TASK PROMPT = Please recast the lines of the listing below, from the line containing "This screenshot has width=550, height=615." through the line containing "point(427,23)", both included, as a JSON list of strings with one string per line and no blank lines. Leave the pictures out.

++++ INPUT RECORDS

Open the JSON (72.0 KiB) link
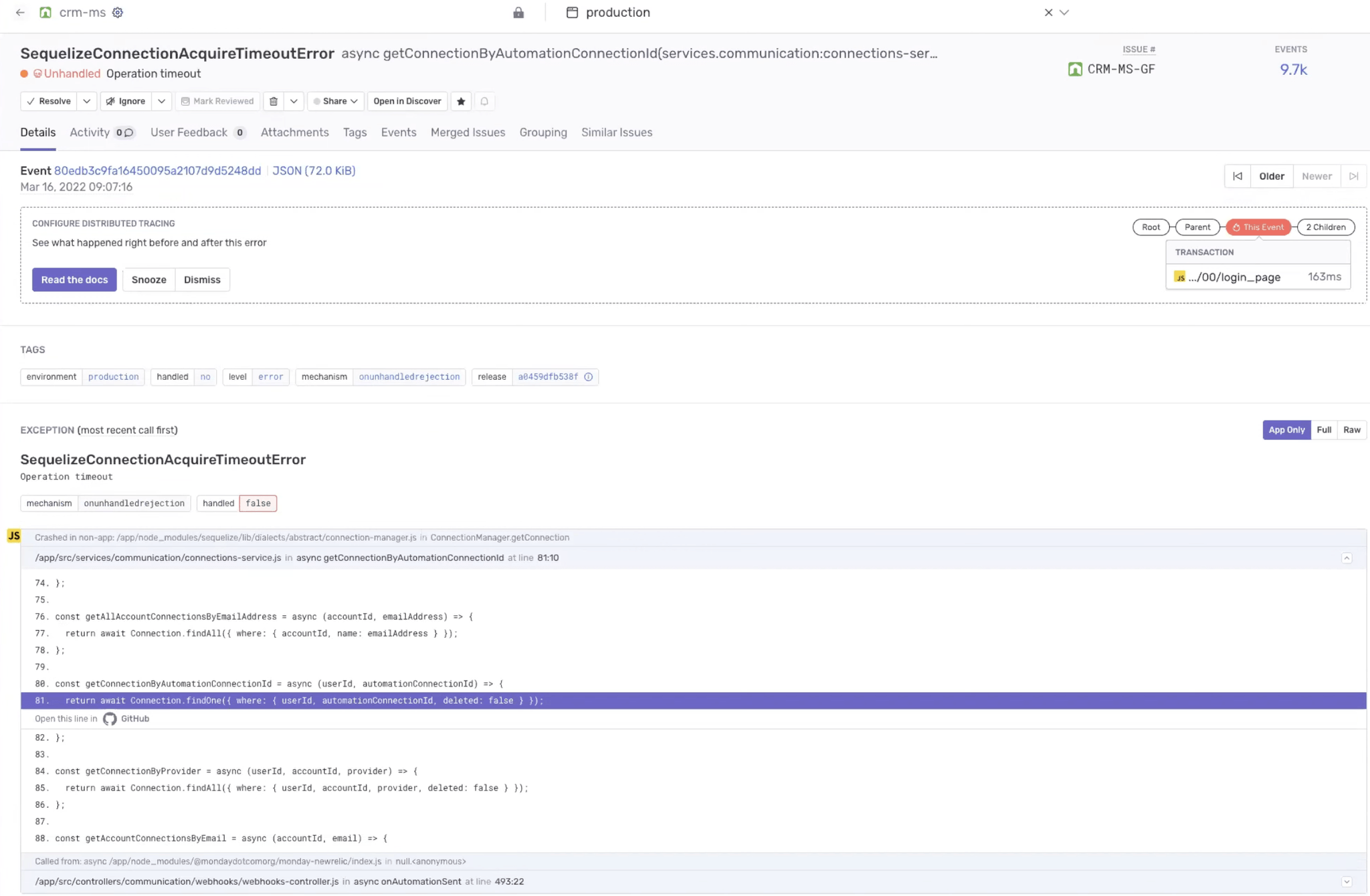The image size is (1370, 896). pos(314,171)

++++++++
++++ INPUT RECORDS

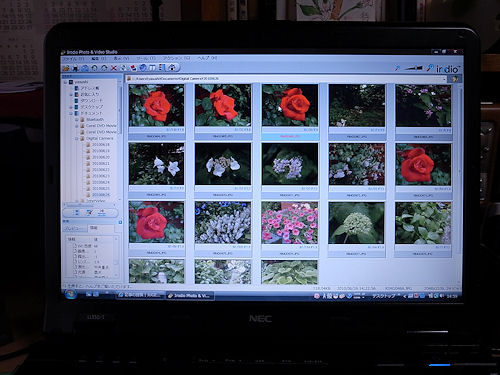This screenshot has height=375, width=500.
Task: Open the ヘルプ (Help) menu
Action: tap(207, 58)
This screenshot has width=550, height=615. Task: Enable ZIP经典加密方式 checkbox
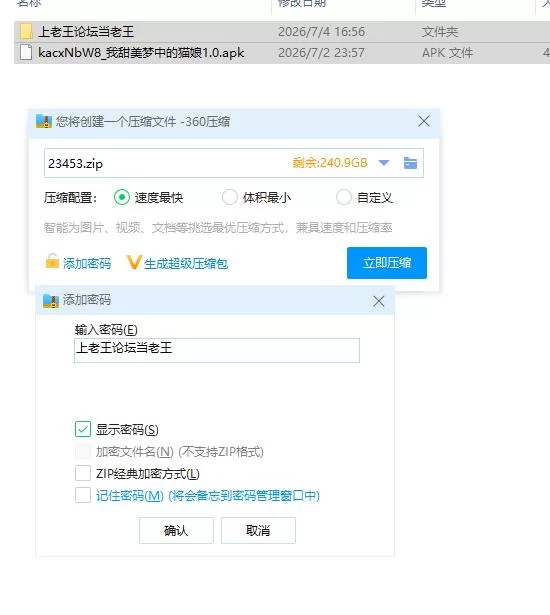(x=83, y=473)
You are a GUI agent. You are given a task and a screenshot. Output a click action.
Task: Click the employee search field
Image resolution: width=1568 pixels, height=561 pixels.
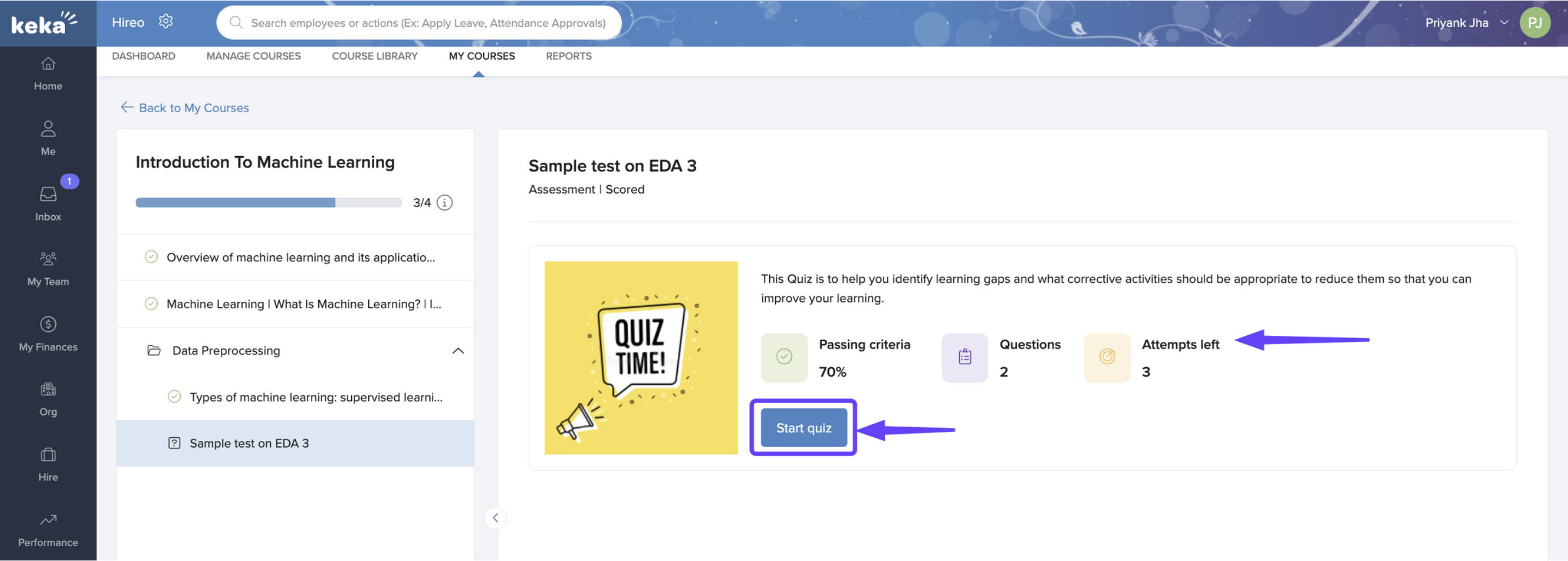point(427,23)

++++++++

RESPONSE BELOW =
[
  "This screenshot has width=550, height=615. Task: Enable ZIP经典加密方式 checkbox",
  "(x=83, y=473)",
  "You are a GUI agent. You are given a task and a screenshot. Output a click action.",
  "Task: Click the employee search field",
  "Image resolution: width=1568 pixels, height=561 pixels.",
  "point(427,23)"
]